(RECORDS SUPPLIED)

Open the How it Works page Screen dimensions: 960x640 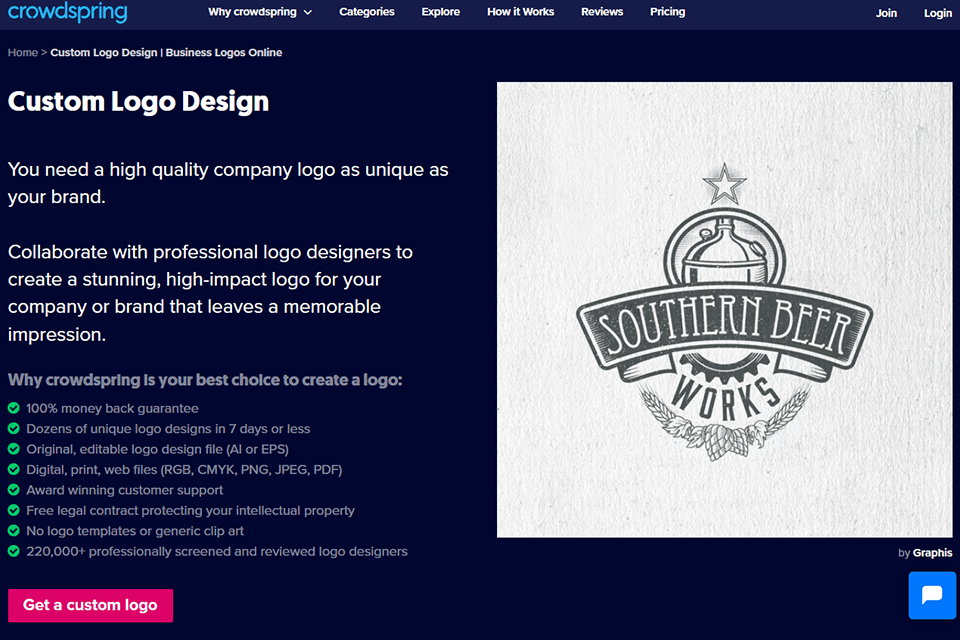(x=520, y=12)
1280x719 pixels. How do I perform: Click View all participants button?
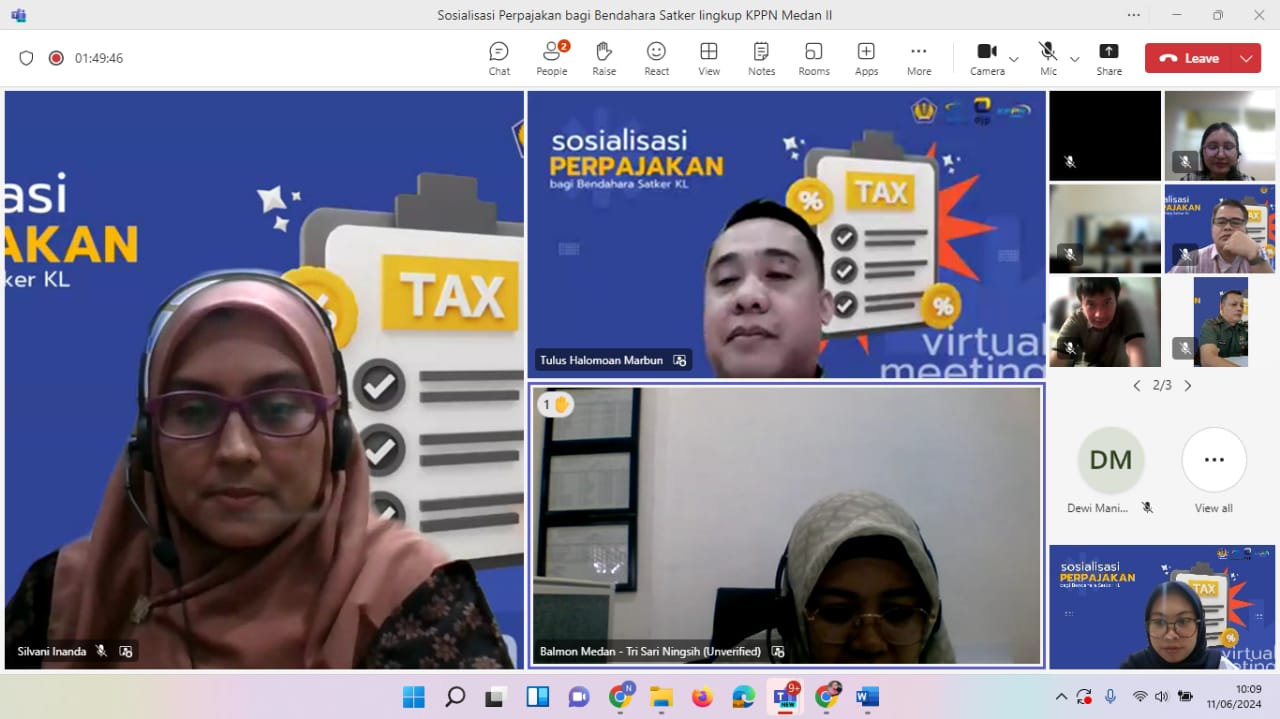(1214, 461)
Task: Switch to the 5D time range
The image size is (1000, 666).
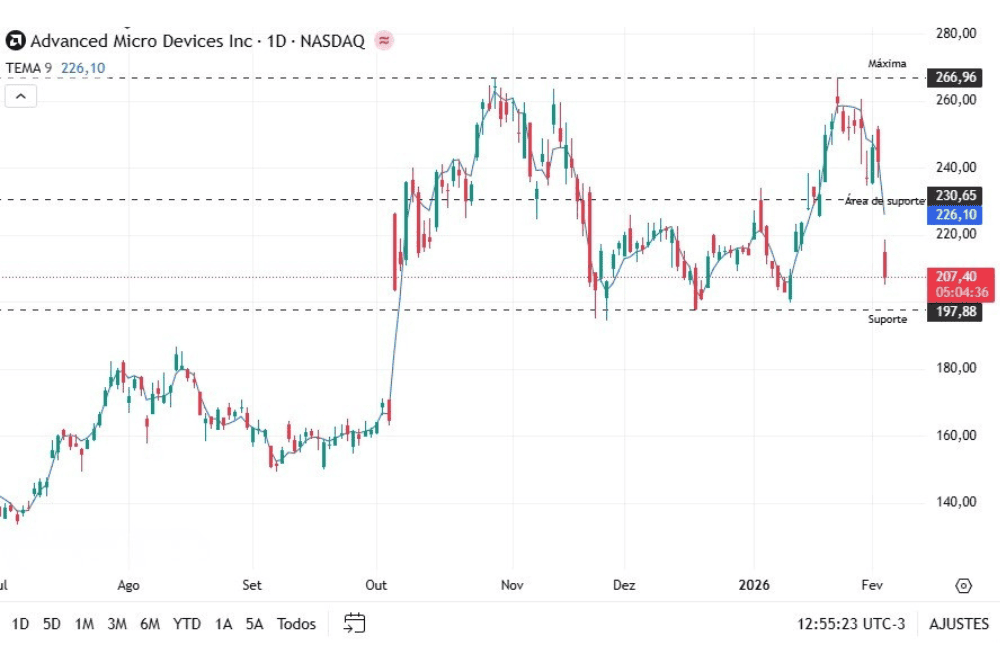Action: coord(52,624)
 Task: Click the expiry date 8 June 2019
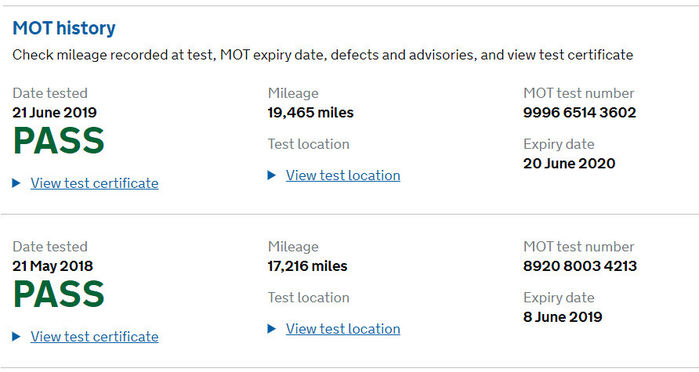[x=563, y=317]
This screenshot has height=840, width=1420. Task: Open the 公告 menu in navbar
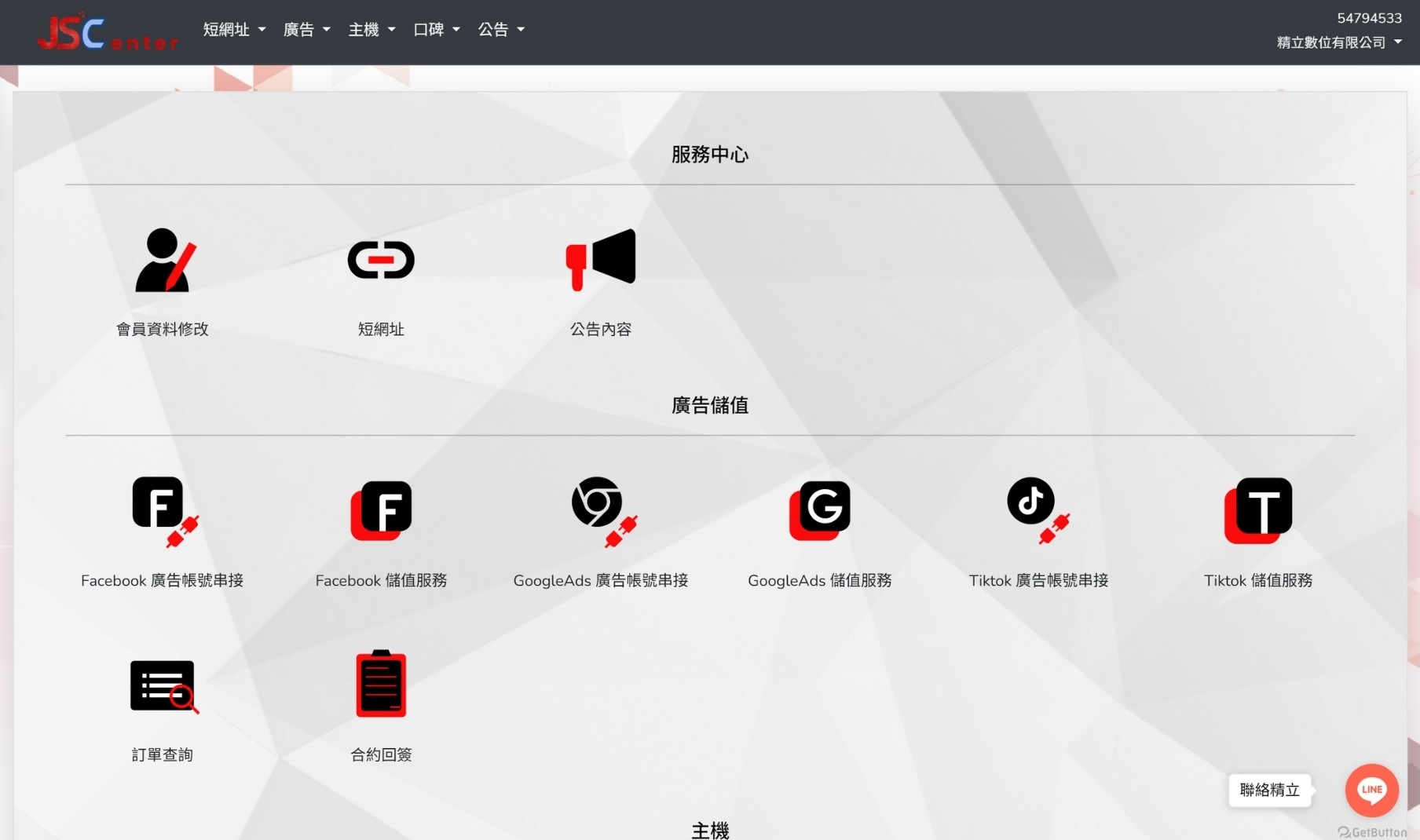[x=501, y=30]
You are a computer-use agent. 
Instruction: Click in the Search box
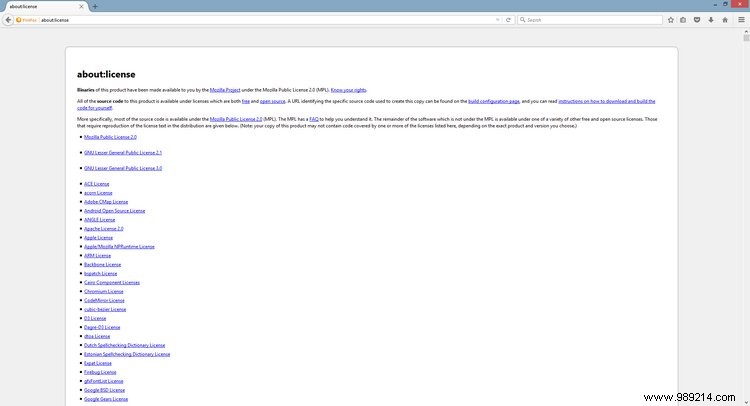point(590,19)
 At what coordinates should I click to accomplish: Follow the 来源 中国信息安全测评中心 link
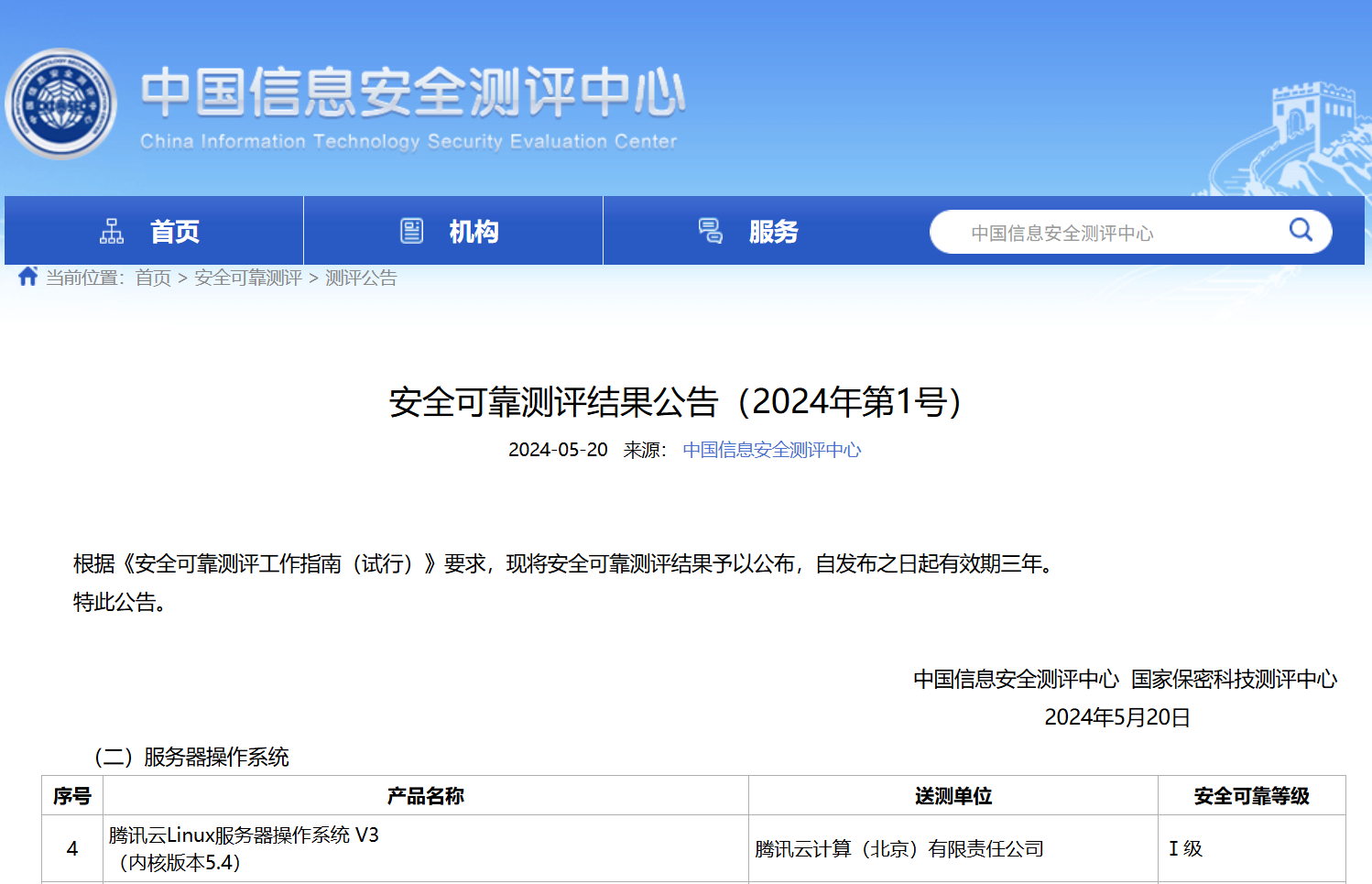click(x=771, y=450)
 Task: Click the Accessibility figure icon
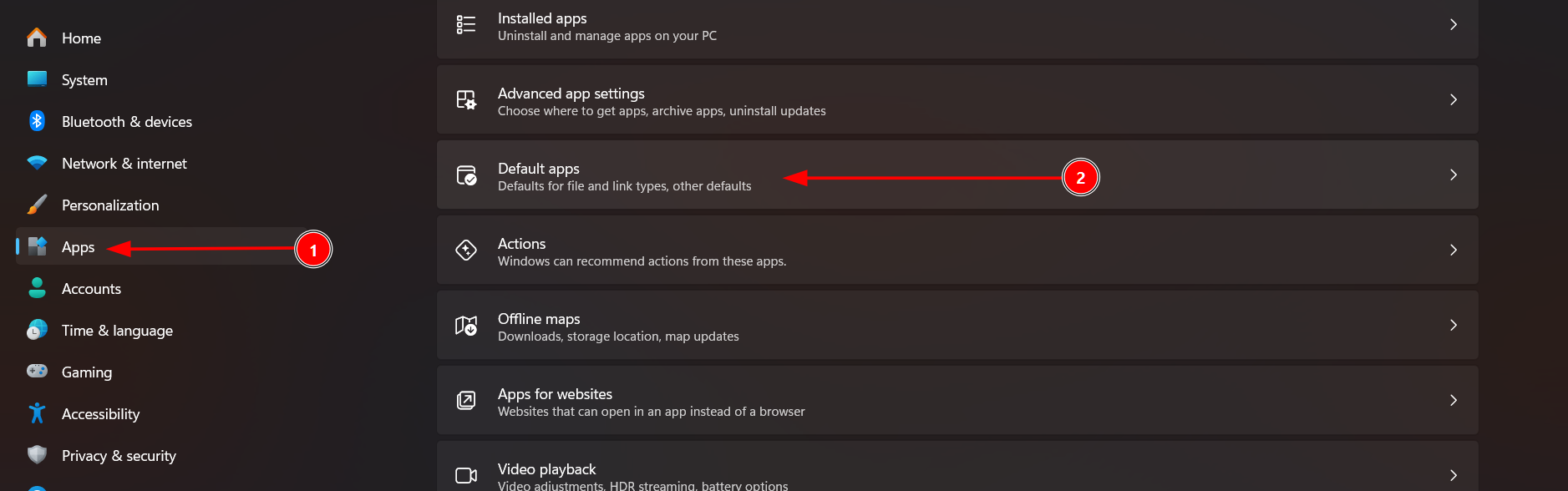click(37, 413)
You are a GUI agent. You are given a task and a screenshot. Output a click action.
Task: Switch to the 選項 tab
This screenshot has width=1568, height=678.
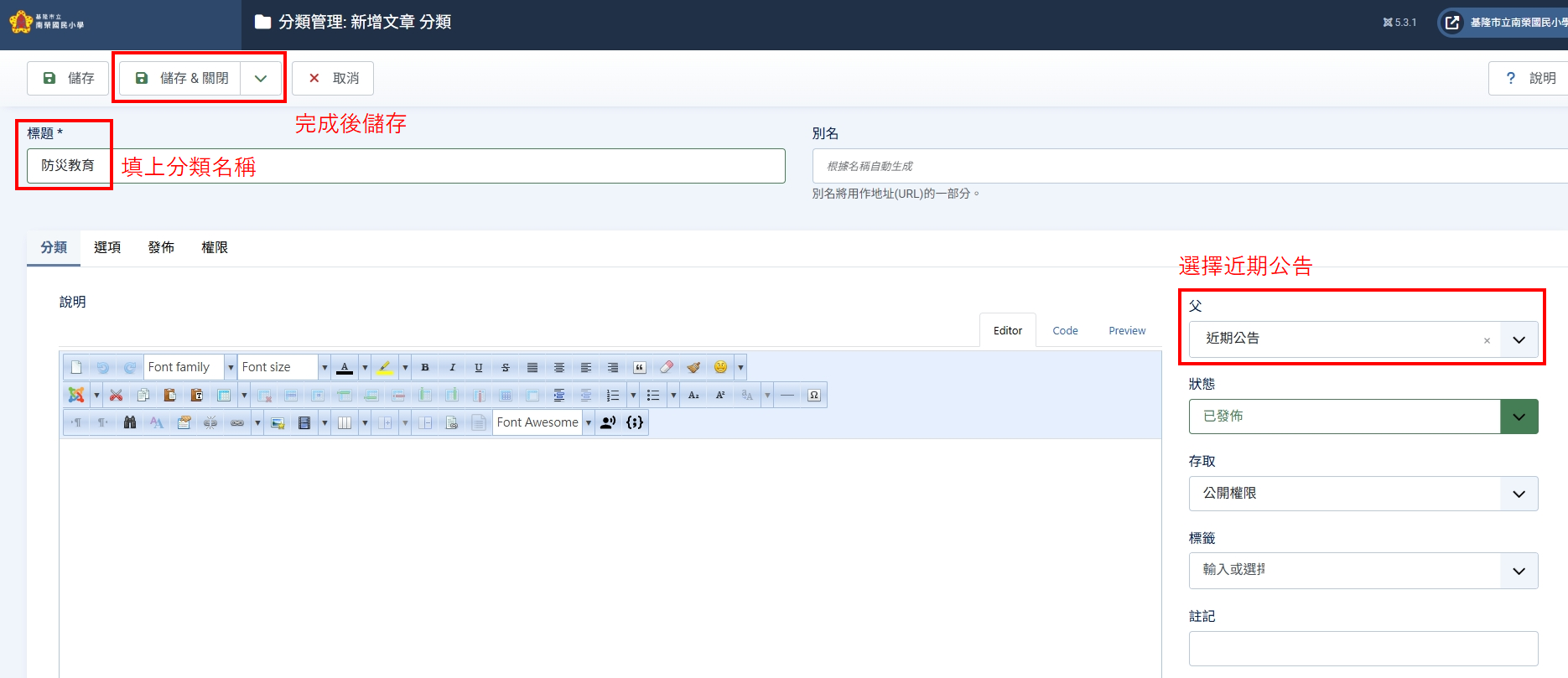[x=107, y=247]
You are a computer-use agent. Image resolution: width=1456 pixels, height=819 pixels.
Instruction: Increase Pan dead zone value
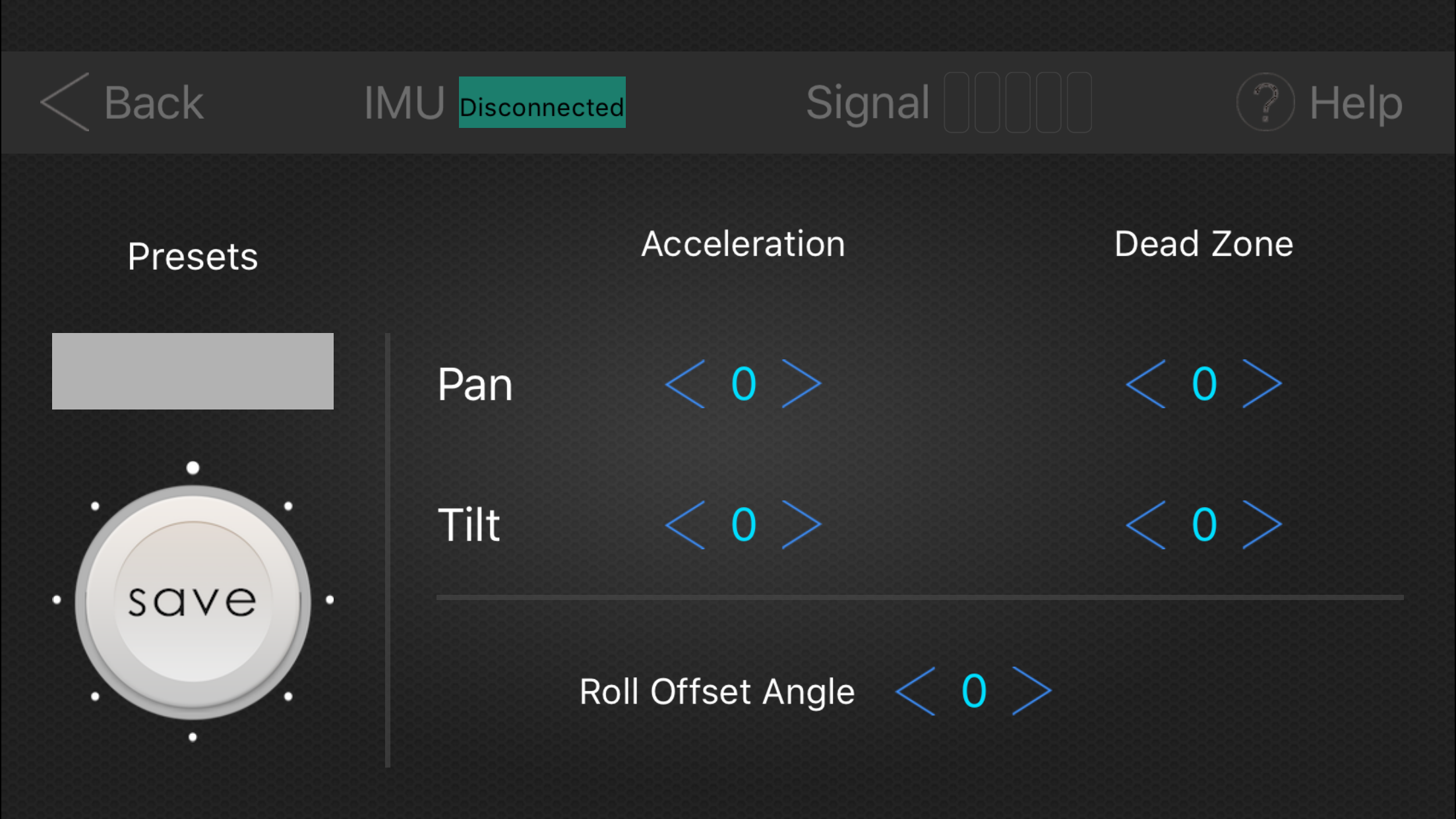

(End RECORDS SUPPLIED)

Copy only the lines in the listing that contain "agent".

You are a computer-use agent. 
You are a GUI agent. You are given a task and a screenshot. Output a click action.
You are a computer-use agent. Image resolution: width=1456 pixels, height=819 pixels.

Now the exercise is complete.